Encadrement plus net, marges de manœuvre élargies
La nouvelle disposition ne crée pas un droit nouveau, mais affirme la légitimité pour l’employeur de sanctionner toute utilisation non professionnelle du portable, si cette dernière nuit à la qualité du travail ou à la sécurité. Le ministère du Travail appuie désormais les employeurs qui, dans le respect du principe de proportionnalité (article L1121-1 du Code du travail), établissent des chartes internes strictes. Une première qui donne une lecture harmonisée de la jurisprudence accumulée ces dernières années.
« Je ne pouvais pas tolérer que mon agent de sécurité regarde des vidéos pendant sa ronde. Après plusieurs rappels à l’ordre, j’ai dû le sanctionner. Grâce au nouveau cadre, je me suis senti légitime. Il a été licencié pour faute grave »,
confie Pierre Lemaitre, directeur d’exploitation d’une entreprise de gardiennage dans l’Essonne.

========

[Consignes à suivre]
a – D'après le texte, quel article du Code du travail pose le principe de proportionnalité ?
b – Reproduisez à l'identique le passage du texte qui va de « Encadrement plus net, marges » jusqu'à « gardiennage dans l’Essonne. ».
c – Énumérez toutes les informations que le texte fournit sur la personne qu'il cite.

[Données de l'exercice]
========

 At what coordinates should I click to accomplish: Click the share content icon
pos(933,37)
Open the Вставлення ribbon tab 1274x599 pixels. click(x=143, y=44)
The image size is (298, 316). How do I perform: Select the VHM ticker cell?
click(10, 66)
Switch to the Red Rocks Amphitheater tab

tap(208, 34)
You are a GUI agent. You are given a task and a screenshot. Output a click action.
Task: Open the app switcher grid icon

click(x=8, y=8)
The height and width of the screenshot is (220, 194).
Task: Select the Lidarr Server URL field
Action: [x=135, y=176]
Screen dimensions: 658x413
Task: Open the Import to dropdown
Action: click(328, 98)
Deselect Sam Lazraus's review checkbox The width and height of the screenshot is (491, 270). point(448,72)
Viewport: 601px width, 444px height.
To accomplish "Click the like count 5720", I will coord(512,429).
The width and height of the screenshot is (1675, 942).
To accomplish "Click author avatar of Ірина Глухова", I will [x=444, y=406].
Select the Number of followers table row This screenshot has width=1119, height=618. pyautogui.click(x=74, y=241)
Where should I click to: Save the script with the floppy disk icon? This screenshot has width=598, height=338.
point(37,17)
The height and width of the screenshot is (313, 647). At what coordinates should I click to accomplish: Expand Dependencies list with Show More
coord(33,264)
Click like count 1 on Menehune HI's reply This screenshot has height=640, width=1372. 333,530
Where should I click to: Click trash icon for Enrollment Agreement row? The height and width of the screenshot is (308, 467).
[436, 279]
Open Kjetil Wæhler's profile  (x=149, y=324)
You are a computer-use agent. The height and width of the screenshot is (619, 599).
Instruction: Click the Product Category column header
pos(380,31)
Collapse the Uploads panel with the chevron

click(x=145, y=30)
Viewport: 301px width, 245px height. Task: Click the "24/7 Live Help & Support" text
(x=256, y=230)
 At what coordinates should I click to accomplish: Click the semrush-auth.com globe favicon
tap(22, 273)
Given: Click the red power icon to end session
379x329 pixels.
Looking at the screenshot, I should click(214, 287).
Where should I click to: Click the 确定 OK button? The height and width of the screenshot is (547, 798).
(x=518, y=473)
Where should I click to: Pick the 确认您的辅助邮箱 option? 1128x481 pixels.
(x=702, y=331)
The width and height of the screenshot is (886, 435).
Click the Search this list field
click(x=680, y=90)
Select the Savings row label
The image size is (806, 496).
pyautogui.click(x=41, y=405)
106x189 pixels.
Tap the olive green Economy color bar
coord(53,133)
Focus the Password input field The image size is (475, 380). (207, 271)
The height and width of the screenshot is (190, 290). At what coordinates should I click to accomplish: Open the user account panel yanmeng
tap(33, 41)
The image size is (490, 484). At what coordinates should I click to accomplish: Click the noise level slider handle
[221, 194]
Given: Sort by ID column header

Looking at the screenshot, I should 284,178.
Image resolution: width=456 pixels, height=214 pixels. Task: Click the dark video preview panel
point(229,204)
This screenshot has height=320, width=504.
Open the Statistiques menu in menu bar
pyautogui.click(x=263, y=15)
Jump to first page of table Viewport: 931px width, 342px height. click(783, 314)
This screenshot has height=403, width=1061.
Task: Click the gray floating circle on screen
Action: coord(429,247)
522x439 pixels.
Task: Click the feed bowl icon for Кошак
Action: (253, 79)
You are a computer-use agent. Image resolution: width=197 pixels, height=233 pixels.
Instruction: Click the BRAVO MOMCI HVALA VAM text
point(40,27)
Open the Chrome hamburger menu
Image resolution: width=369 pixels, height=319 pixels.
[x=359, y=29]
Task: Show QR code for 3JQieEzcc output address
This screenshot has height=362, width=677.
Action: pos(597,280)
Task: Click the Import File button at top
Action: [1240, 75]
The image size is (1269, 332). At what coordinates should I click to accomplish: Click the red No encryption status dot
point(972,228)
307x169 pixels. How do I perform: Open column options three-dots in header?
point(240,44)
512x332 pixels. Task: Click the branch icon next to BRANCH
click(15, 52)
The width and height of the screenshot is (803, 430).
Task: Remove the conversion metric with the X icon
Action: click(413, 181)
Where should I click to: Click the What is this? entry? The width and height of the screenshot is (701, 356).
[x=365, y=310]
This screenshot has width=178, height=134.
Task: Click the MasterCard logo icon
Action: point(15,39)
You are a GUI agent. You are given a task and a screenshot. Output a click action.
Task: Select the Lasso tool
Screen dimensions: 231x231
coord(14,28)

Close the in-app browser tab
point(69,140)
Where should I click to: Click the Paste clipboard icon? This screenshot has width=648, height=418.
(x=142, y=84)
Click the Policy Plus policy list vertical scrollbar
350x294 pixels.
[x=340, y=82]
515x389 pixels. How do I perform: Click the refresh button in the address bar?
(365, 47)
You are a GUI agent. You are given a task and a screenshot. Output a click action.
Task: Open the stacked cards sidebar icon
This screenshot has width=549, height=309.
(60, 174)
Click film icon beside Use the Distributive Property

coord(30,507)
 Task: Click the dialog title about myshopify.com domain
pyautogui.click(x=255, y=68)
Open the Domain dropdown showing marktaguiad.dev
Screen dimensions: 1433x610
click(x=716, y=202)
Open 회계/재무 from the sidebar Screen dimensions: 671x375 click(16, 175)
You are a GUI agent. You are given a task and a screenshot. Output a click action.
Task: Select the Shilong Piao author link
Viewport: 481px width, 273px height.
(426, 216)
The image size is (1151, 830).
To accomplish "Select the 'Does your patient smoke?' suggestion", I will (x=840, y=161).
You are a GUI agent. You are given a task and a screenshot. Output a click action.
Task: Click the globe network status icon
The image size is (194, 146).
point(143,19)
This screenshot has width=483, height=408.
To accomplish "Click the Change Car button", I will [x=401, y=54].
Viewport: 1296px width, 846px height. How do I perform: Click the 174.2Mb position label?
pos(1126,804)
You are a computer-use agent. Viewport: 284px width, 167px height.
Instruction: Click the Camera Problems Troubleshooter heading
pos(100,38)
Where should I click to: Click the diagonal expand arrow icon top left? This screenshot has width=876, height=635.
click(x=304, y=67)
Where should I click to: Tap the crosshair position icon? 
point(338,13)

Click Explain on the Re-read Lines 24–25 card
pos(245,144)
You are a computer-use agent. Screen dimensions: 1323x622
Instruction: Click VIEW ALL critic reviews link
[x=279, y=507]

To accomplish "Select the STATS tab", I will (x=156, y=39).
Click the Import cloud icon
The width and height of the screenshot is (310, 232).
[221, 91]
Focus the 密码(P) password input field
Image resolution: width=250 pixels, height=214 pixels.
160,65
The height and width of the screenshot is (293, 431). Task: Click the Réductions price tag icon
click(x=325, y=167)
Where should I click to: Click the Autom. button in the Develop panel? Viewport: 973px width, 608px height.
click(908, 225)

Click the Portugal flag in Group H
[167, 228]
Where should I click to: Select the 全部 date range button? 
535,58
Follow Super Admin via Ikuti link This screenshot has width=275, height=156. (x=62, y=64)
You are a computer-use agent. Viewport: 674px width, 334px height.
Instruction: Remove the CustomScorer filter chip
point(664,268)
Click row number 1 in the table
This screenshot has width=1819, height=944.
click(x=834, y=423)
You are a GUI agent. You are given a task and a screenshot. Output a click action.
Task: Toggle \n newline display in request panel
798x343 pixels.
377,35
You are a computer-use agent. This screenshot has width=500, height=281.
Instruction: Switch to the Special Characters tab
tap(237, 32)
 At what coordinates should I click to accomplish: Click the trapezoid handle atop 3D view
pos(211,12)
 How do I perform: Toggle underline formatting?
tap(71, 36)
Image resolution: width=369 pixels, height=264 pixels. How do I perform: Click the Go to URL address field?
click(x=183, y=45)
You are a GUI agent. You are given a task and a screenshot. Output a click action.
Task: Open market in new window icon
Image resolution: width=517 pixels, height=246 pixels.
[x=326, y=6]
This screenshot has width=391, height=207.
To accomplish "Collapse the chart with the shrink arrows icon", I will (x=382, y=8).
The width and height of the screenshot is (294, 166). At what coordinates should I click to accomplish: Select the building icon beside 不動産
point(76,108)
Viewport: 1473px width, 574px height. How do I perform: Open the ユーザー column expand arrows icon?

========

[Corrigé de l'exercice]
a – L'article L1121-1 du Code du travail.

b –
Encadrement plus net, marges de manœuvre élargies
La nouvelle disposition ne crée pas un droit nouveau, mais affirme la légitimité pour l’employeur de sanctionner toute utilisation non professionnelle du portable, si cette dernière nuit à la qualité du travail ou à la sécurité. Le ministère du Travail appuie désormais les employeurs qui, dans le respect du principe de proportionnalité (article L1121-1 du Code du travail), établissent des chartes internes strictes. Une première qui donne une lecture harmonisée de la jurisprudence accumulée ces dernières années.
« Je ne pouvais pas tolérer que mon agent de sécurité regarde des vidéos pendant sa ronde. Après plusieurs rappels à l’ordre, j’ai dû le sanctionner. Grâce au nouveau cadre, je me suis senti légitime. Il a été licencié pour faute grave »,
confie Pierre Lemaitre, directeur d’exploitation d’une entreprise de gardiennage dans l’Essonne.

c – Son nom : Pierre Lemaitre ; sa fonction : directeur d'exploitation ; son entreprise : une entreprise de gardiennage ; sa localisation : l'Essonne.